"アントワープの6人"の面々。左からマリナ・イー、ドリス・ヴァン・ノッテン、アン・ドゥムルメステール、ウォルター・ヴァン・ベイレンドンク、ダーク・ビッケンバーグ、ダーク・ヴァン・セーヌ。『The Antwerp Six』 展は2026年3月28日〜2027年1月17日でMoMuにて開催予定。
クリエイティブ・コミュニティのつながりは強く、そして末長い
“アントワープの6人”がモード界を揺るがしてから、2026年で早や40年。アントワープのファッション博物館MoMuでは、これを記念する展覧会を3月末にスタートする。会期は例外的に、10カ月。
6人とは、言わずと知れたドリス・ヴァン・ノッテン、アン・ドゥムルメステール、ウォルター・ヴァン・ベイレンドンク、ダーク・ヴァン・セーヌ、ダーク・ビッケンバーグ、そしてマリナ・イーだ。
彼らは1986年にそれぞれのコレクションを持ち寄ってロンドンに出向き、プレゼンテーションを行なった。ちなみにマリナはアヴァンギャルドなアプローチでマルタン・マルジェラに少なからず影響を与えたといわれるが、表に出ないタイプで、本展開幕を待たずに2025年11月に病気で他界したのが悔やまれる。また、アントワープ王立芸術学院で彼らと同期だったマルタンが入っていないのは、最初にジャン=ポール・ゴルチエに師事し、独立は1988年と遅かったから。

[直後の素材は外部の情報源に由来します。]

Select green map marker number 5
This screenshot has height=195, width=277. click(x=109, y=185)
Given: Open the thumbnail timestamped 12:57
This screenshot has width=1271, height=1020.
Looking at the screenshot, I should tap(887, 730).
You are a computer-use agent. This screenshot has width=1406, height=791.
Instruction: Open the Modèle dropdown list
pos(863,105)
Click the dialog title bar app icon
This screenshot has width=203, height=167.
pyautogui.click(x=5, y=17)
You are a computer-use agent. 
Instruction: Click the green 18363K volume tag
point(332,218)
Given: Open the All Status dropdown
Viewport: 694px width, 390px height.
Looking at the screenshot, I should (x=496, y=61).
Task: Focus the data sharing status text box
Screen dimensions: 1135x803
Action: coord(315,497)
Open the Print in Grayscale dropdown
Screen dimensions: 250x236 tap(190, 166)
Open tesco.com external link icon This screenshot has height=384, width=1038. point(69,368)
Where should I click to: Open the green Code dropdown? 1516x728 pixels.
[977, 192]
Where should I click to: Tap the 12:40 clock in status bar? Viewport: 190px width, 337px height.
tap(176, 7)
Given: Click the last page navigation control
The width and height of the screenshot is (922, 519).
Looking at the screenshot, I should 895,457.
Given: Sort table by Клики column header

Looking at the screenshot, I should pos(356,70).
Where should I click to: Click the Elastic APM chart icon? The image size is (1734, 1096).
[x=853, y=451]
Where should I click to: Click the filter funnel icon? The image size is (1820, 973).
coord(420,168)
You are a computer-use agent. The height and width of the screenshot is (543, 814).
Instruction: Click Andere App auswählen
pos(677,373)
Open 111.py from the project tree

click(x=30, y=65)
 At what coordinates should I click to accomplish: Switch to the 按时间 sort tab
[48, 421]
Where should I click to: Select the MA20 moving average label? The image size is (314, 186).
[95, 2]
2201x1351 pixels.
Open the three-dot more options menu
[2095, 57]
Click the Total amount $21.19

とにかく彼らの出現により、世界中がアントワープ王立芸術学院への好奇心を募らせた。リンダ・ロッパをはじめとする教授陣の稀に見る指導力も話題となった。毎日の課題が厳しく、進級も卒業も難しいことは今でも変わらない。つまり才能と情熱、そして精神力もある者だけが生き残る。ではなぜベルギー・フランダース地方の小都市は、クリエイティブ・ハブになったのか?
「パリやロンドンに比べてベルギーの都市は田舎なだけに、ほかのカルチャーにオープンです」。こう分析するのは、ベルギー出身のジャーナリスト、ジェシー・ブルーンズ。
またアントワープは街が小さいからか、クリエイティブ・コミュニティの絆が強い。“アントワープの6人”よりひと回り後の世代を例に挙げるなら、インダストリアル・デザインを専攻したものの、インターン先である、ウォルター・ヴァン・ベイレンドンクのスタジオでファッションの世界に足を踏み入れたラフ・シモンズ。当時彼が友達になったアントワープ王立芸術学院の面々は、その後末長くクリエイティブ・チームを組むことになるウィリー・ヴァンデルペール(カメラマン)、オリヴィエ・リッツォ(スタイリスト)、ピーター・フィリップス(メイクアップアーティスト)ら。
彼らが連日集っていたのは、アントワープのデザイナーたちのショーケースと言える、セレクトショップ「ルイ」だった。そのスタートは、“アントワープの6人”と同じ1986年。ファウンダーは、それまでドリス ヴァン ノッテンで働き、“アントワープの6人”のロンドン遠征をオーガナイズした、ヒェールト・ブリュロート。1988年にルイのウィンドウで見たマルジェラのデニムシャツに衝撃を受けて購入して以来、スタッフを経て共同経営者となったマリアン・エーガースは、こう言う。
「当時はラフがよく来てヘルムート・ラングについて熱く語っていました。40年前から、ここではファッションを巡ってさまざまな人々が意見を交わしています」
アントワープ王立芸術学院に在学中の生徒たちも、卒業生たちも、『The Antwerp Six』展に鼓舞されることは必至。2026年2月には、卒業生のメリル・ロッゲによるマルニでのデビューも控えている。今再び、この小さな街のクリエイティブ・パワーに注目したい。